Collectif des Rapatriés Internautes                                                                                     CARQUEBUT, le 12/03/2 003

Le président :

Jacques TORRES,

52, LE PORT,

50480 CARQUEBUT.

 

Lettre ouverte à Monsieur Luc FERRY,

Ministre de l’Education Nationale,

110, Rue de GRENELLE,

75007 PARIS.

 

 

 

Notre Collectif des Rapatriés Internautes a pour objectif principal de préserver les intérêts moraux de notre communauté.

Nous vous faisons part de notre inquiétude.

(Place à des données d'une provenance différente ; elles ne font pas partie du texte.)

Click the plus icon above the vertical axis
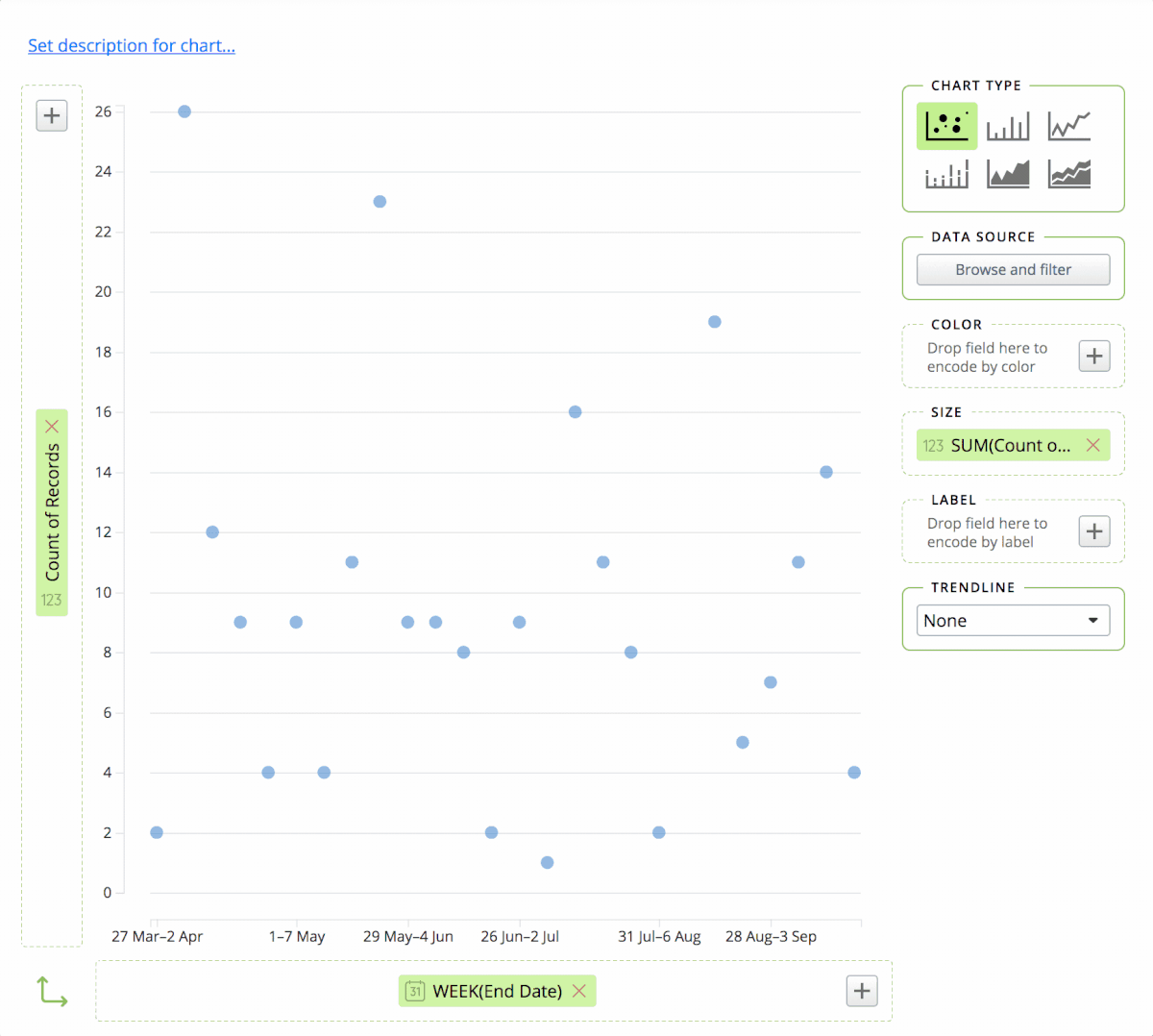 click(51, 115)
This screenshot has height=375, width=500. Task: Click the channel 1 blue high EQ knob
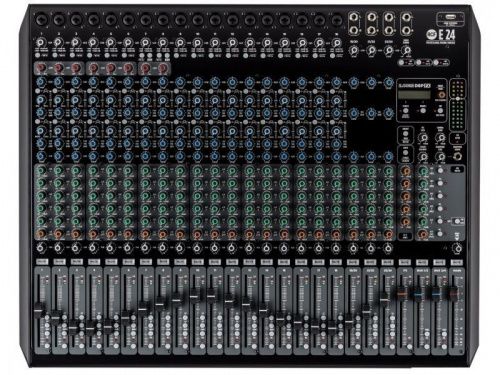(x=41, y=82)
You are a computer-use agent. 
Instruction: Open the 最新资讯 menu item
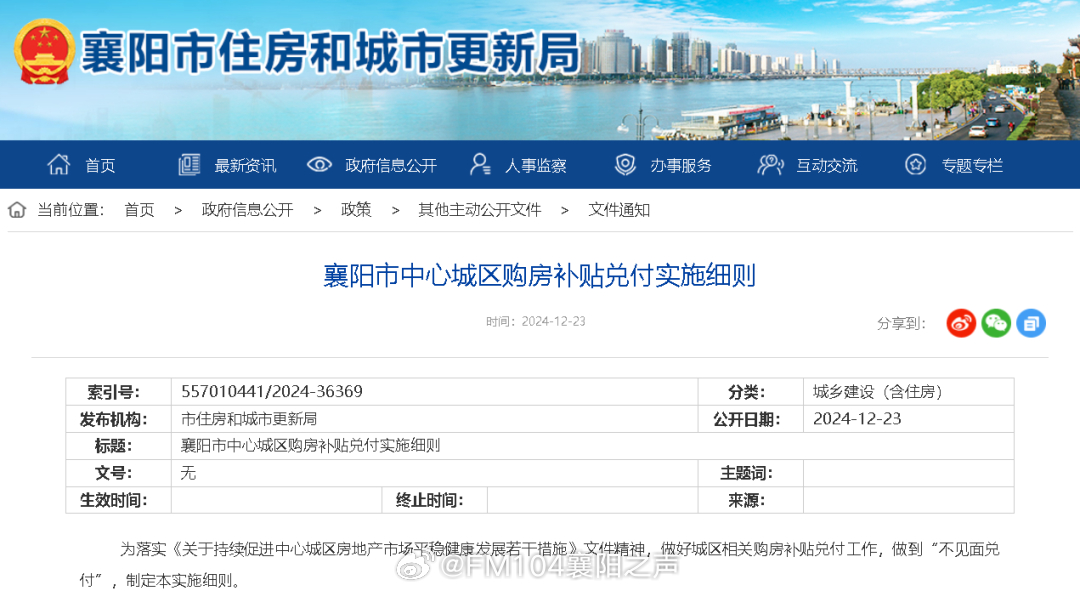245,166
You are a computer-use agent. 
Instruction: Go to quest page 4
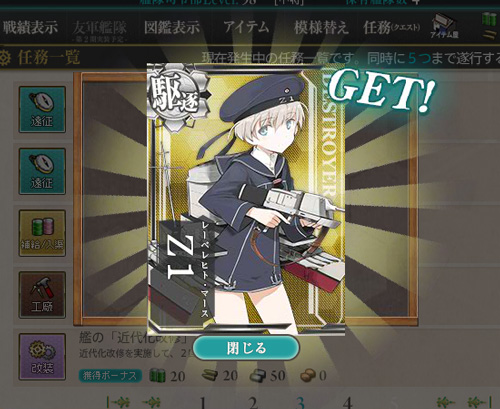pos(348,403)
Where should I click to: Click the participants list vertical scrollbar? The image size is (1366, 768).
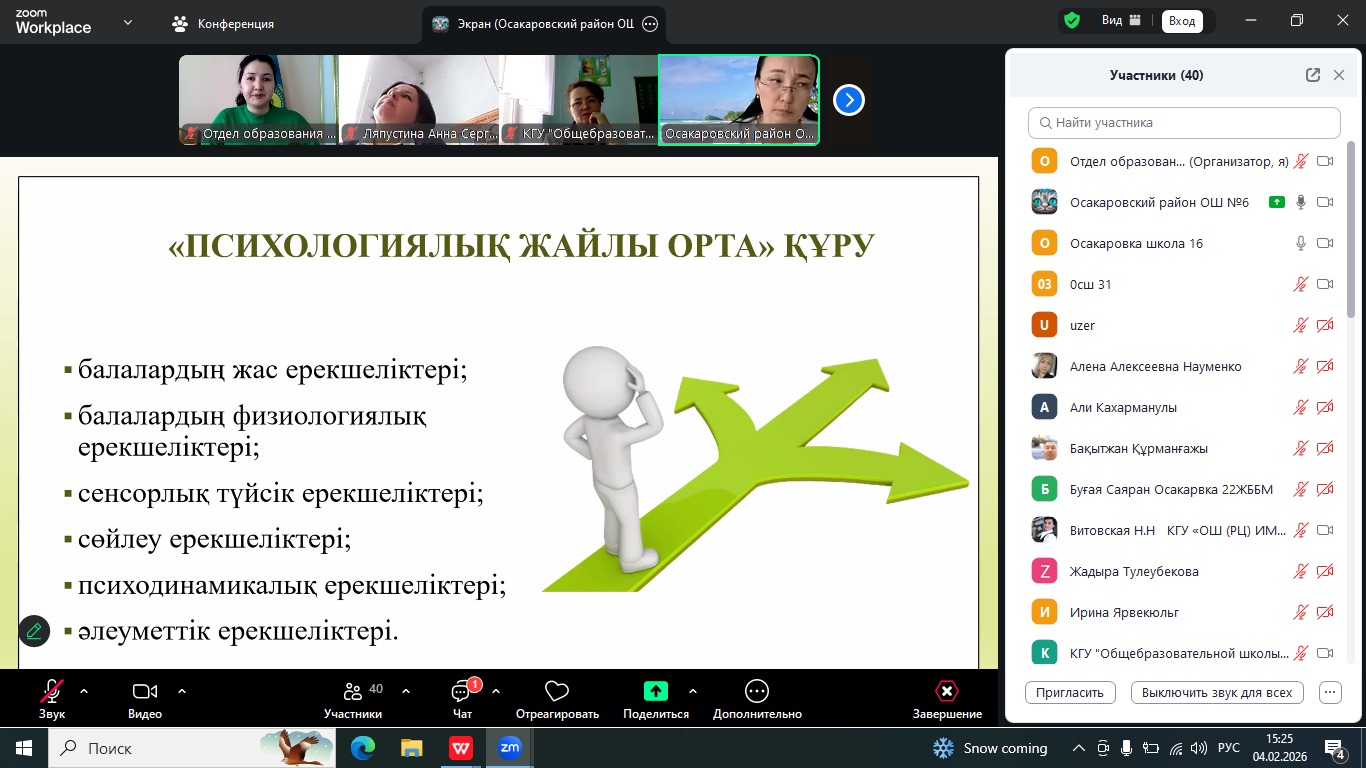click(1352, 230)
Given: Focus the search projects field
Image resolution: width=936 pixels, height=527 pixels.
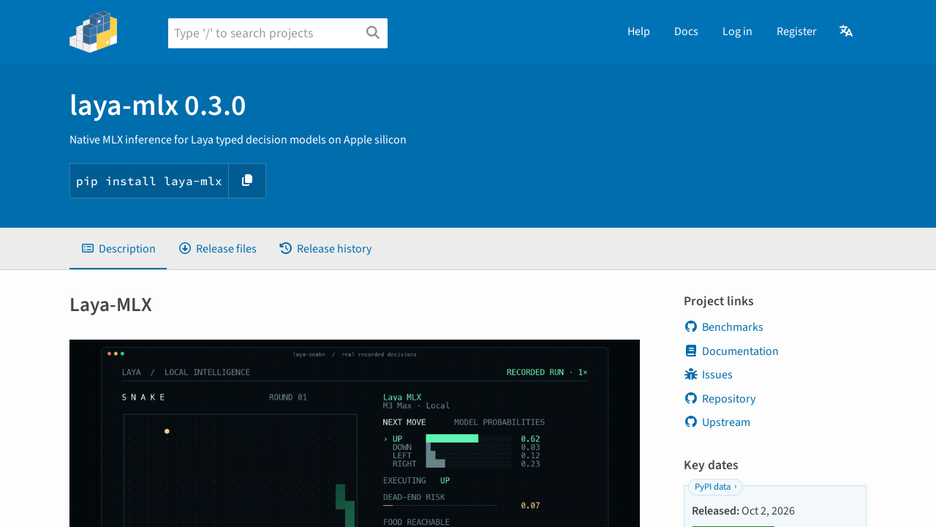Looking at the screenshot, I should (266, 33).
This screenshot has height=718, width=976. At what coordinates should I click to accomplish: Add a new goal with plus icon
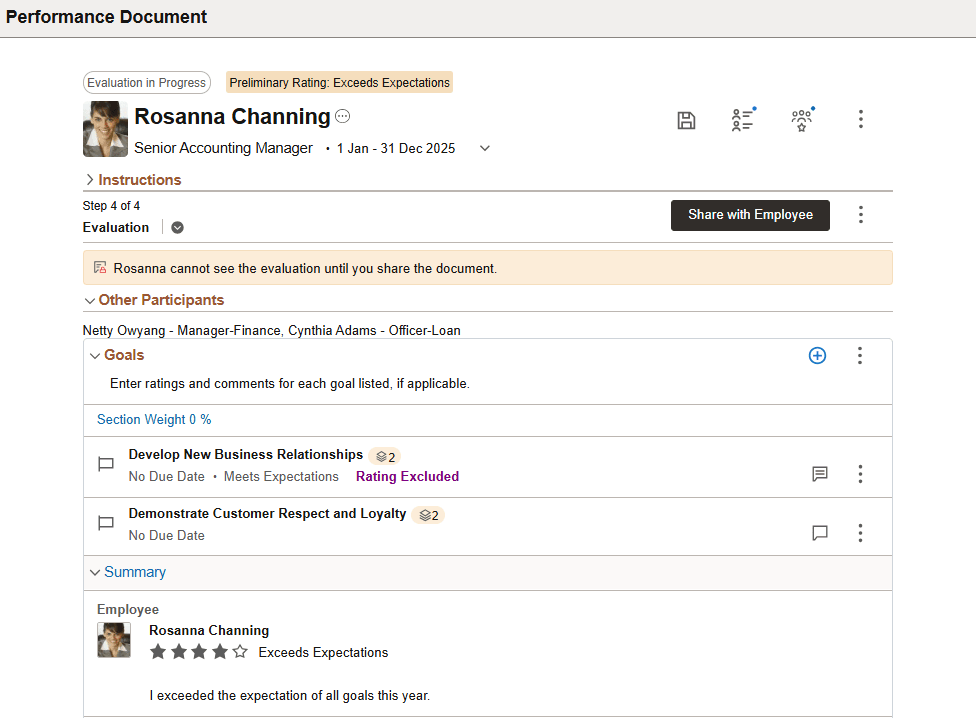click(817, 355)
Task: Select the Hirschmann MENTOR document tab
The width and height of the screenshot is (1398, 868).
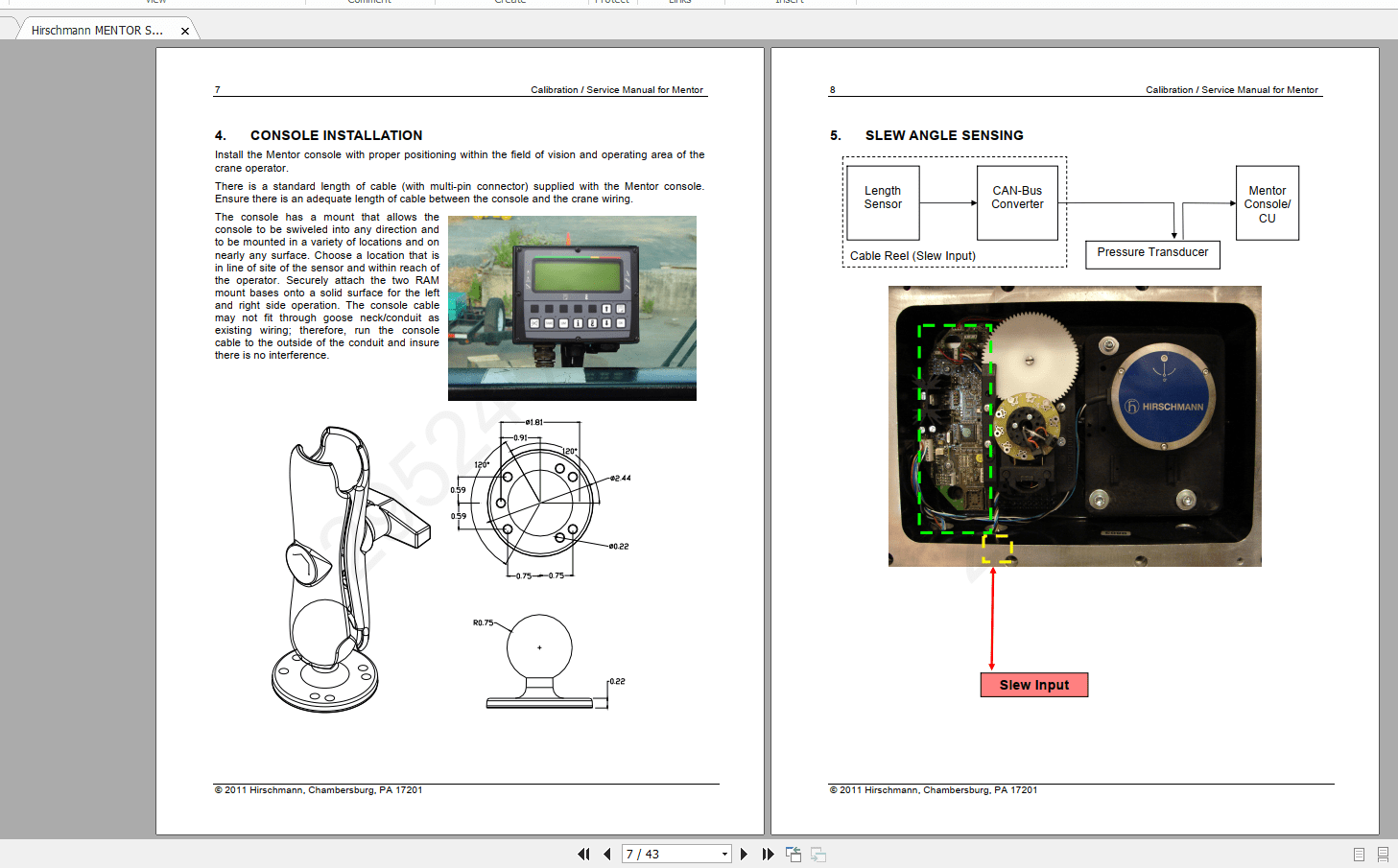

En effet, depuis le début de cette Année, dans le cadre de "L'année de l'Algérie" se multiplient, dans l'ensemble des médias, des opérations de dénigrement systématique de l'œuvre de la France en Algérie. ARTE est le fer de lance essentiel de ces attaques, qui enchaîne les reportages et pseudo-documentaires historiques, faisant intervenir toujours les mêmes protagonistes soucieux d'accumuler injures, contrevérités flagrantes et accusations les plus ignobles.

Mais il y a plus grave car ces agressions touchent également l'éducation de nos jeunes, domaine qui vous est attribué. Les lycéens et collégiens de France sont conviés, toujours dans le cadre de la réconciliation entre les peuples algérien et français, à visionner ce même genre de documents qui font les choux gras d'ARTE.

Un exemple précis, une classe de BEP en lycée professionnel sera invitée à visionner un documentaire sur la "bataille d'Alger". La manipulation est ici flagrante. Traiter une information concernant une période dramatique de la guerre d'Algérie par un document dont la partialité ne peut être mise en doute constitue une désinformation abusive. L'accent est bien entendu mis sur la torture pratiquée par l'armée française, aucun mot sur le vrai visage de la rébellion algérienne. L'œuvre de la France qui ne saurait être contestée par aucun esprit, fut-il le plus défavorable à la présence de la France en Algérie, n'est même pas sous-entendue. Quant aux disparus et aux harkis massacrés le silence est encore plus lourd... Isoler intentionnellement un épisode historique en l'extrayant de son contexte contrevient non seulement aux lois les plus élémentaires de la pédagogie mais encore à celles de l’honnêteté intellectuelle.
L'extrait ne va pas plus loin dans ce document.